En el interior de la tienda trajinaba doña Carmelita. Escuchaba su ir y venir detrás del mostrador, cambiando de sitio frascos y botellas, abriendo y cerrando gavetas. Sabía que su madre realizaba aquellos movimientos maquinalmente, con el pequeño corazón estremecido por el dolor de la hija, debatiéndose entre el ansia de venir a murmurarle frases de consuelo y la certeza de que esas frases de nada servirían. La tienda ocupaba un amplio salón de la casa, situada justamente en la esquina de la manzana, con dos puertas hacia la calle lateral y otra hacia la plaza de Las Mercedes.

– ¡Medio kilo de café, doña Carmelita! -chilló una voz infantil y Carmen Rosa reconoció la de Nicanor, el monaguillo que decía «Amén» en el cementerio.

Después llegaron dos o tres mujeres que hablaban en voz baja y respetuosa. Hasta el corredor trascendió apenas el rumor de esas voces, la resonancia del trajín de doña Carmelita, el tintineo de las monedas y el sonido amortiguado de los pasos que entraron y salieron de la tienda.

Así fue atracando la tarde en el patio, haciendo más oscuro el verde del cotoperí y apagando el aliento caliente del resol. Por la puerta del fondo entró Olegario con el burro. A lomos del animal venía del río el barril con el agua. Olegario lo descargó al pie del tinajero, como todos los días, y se acercó tímidamente, dándole vueltas al sombrero entre las manos torpes, para decir:

– Buenas tardes, niña Carmen Rosa. La acompaño en su sentimiento.

En ese instante sonaron de nuevo las campanas. Era el toque de oración pero Carmen Rosa se sobresaltó porque no había sentido correr las horas, ni apercibido la llegada del atardecer. En el vano de la puerta que unía el salón de la tienda con el corredor de la casa se dibujó la silueta de doña Carmelita.

– ¡El Angel del Señor anunció a María! -dijo.

Y Carmen Rosa respondió, como todas las tardes:

– Y concibió por obra y gracia del Espíritu Santo.

Capítulo II. La rosa de los Llanos

4

Aquella noche Carmen Rosa permaneció muchas horas inmóvil, a la luz de la lámpara que doña Carmelita había traído consigo. Las sombras borraron el color de las flores y el perfil de las matas, destacándose solas contra el cielo las ruinas de la casa vecina. Había sido una casa de dos pisos y las vigas rotas del alto apuntaban por sobre de las ramas de los árboles como extrañas quillas de barcos náufragos. Una casa muerta, entre mil casas muertas, mascullando el mensaje desesperado de una época desaparecida.

Todos en el pueblo hablaban de esa época. Los abuelos que la habían vivido, los padres que presenciaron su hundimiento, los hijos levantados entre relatos y añoranzas. Nunca, en ningún sitio, se vivió del pasado como en aquel pueblo del Llano. Hacia adelante no esperaban sino la fiebre, la muerte y el gamelote del cementerio. Hacia atrás era diferente. Los jóvenes de ojos hundidos y piernas llagadas envidiaban a los viejos el haber sido realmente jóvenes alguna vez.
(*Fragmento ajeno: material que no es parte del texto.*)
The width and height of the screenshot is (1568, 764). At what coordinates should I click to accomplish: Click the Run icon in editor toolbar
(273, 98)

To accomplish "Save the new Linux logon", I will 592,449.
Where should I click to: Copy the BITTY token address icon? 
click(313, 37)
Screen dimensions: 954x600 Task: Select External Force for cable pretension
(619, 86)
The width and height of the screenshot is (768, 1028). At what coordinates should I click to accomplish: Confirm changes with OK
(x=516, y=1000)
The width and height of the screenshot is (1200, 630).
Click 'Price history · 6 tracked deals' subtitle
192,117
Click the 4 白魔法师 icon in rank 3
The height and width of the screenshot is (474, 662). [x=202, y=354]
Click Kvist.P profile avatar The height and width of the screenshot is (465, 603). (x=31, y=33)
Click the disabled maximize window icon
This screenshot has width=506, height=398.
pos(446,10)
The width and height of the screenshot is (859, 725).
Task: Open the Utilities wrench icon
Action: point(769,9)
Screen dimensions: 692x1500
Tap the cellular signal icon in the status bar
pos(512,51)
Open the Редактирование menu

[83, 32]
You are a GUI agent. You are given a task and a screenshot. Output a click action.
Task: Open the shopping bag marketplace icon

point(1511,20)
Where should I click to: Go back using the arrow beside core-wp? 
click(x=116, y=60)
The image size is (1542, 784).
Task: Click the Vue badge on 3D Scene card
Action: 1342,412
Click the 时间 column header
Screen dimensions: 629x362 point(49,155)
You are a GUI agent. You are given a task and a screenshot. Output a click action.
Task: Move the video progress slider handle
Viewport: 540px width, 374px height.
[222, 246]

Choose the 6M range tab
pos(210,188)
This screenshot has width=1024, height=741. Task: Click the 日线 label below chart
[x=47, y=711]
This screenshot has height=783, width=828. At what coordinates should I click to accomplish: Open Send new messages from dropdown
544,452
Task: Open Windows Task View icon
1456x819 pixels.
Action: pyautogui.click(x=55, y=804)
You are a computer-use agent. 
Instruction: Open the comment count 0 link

Carmen Rosa había prestado siempre más atención que nadie a aquellas historias de un ayer alucinante. Cuando niña no empleó su imaginación en crear un mundo donde las muñecas son seres vivos, la tortuguita un ogro y el arrendajo un príncipe que espanta a las brujas con su canción. Eso quedaba para su hermana Marta que se ponía a llorar cuando a Titina, la muñeca, le daba calentura. Pero Carmen Rosa Prefería reconstruir a Ortiz, levantar los muros derruidos, resucitar a los muertos, poblar las casas deshabitadas y celebrar grandes bailes en «La Nuñera», con orquesta de siete músicos y farolitos de papel pintado.

Y como a todos los viejos les deleitaba hablar del pasado, como ya no vivían sino para hablar del pasado, a Carmen Rosa le resultaba faena sencilla recoger evocaciones aquí y allá -un personaje, un decorado, un episodio, una canción- para reedificar con ellas una imagen viva de la ciudad muerta. Hermelinda la de la casa parroquial, la señorita Berenice la maestra de escuela, el descreído señor Cartaya, hasta Epifanio el de la bodega, tan gruñón y tan de pocas palabras, todos murmuraban más o menos lo mismo al ver asomar a Carmen Rosa:

– Ya viene esa muchachita con su curiosidad y su preguntadera.